Jacob Carlborg doob at me.com
Tue Jul 10 07:15:09 PDT 2012


On 2012-07-10 14:53, Dmitry Olshansky wrote:

> Too bad, as there is no need to make an array when you map something.

How do you store your ranges in a struct or class? Most of them are 
voldemort types.

> Then you need something like transform. Anyway the result of map should
> be sortable it's a bug.

Thank you for clearing that up.

>>> Please count the number of allocations in your paste of Ruby.
>>
>> Probably four (if you count the initial allocation for the array
>> literal).
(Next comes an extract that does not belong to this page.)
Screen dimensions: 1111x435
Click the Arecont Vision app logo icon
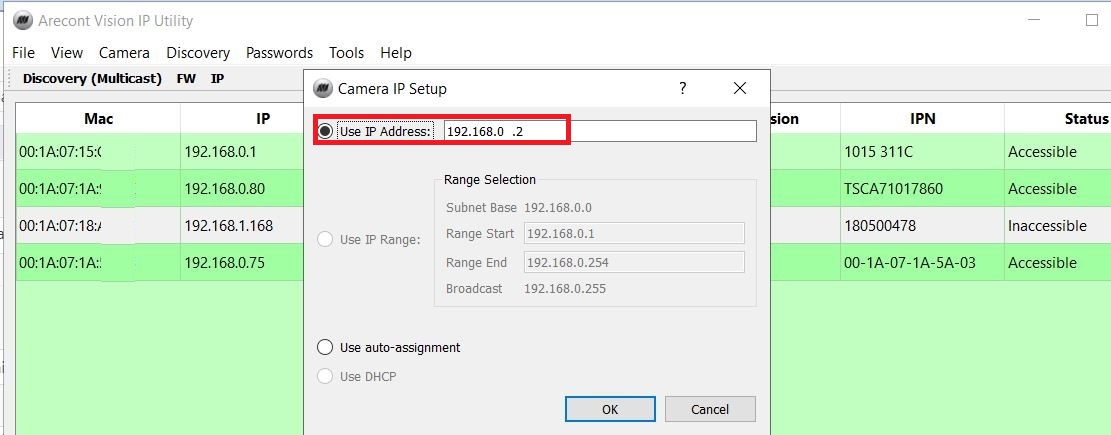pos(20,20)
Plus a couple for the "to_s" method.
>>
>
> Now scale the problem to at least ~ 10^6 ...
>
>> But I can use the same methods and modify the array in place instead:
>>
>> a = [5, 3, 5, 6, 8]
>> a.uniq!
>> a.map!{ |e| e.to_s }
>> a.sort!
>> p a
>>
>> Prints:
>>
>> ["3", "5", "6", "8"]
>>
>> The corresponding D version would be:
>>
>> auto a = [5, 3, 5, 6, 8].uniq.map!(x => x.to!(string)).array.sort.array;



> The last array is unnecessary as sort is in-place.

Again, I want an array, not a range.

> Also why would you not sort before map? It'd be faster this way as it's
> sorting integers.

Isn't it obvious that is just an example and not real code. I'm trying 
to keep the code as short as possible here.

> Thus it's only 2 and one of them is literal. The map can't be sorted
> because uniq produces lazy bidirectional range. Thus you turn it into
> array as simple as that.
>
> My version would be:
>
> auto a = [5, 3, 5, 6, 8].sort().uniq().map!(x => x.to!(string))();
>
> fixed?

Still need an array. Real code:

https://github.com/jacob-carlborg/dstep/blob/master/dstep/translator/IncludeHandler.d#L124

I want the end result to be sorted.

> Because uniq work only on sorted ranges? Have you tried reading docs?
> "
> Iterates unique consecutive elements of the given range (functionality
> akin to the uniq system utility). Equivalence of elements is assessed by
> using the predicate pred, by default "a == b". If the given range is
> bidirectional, uniq also yields a bidirectional range.
> "
> Though it doesn't explicitly mentions it, the example is:

Yes, exactly.

> int[] arr = [ 1, 2, 2, 2, 2, 3, 4, 4, 4, 5 ];
> assert(equal(uniq(arr), [ 1, 2, 3, 4, 5 ][]));

How should I know that from the example?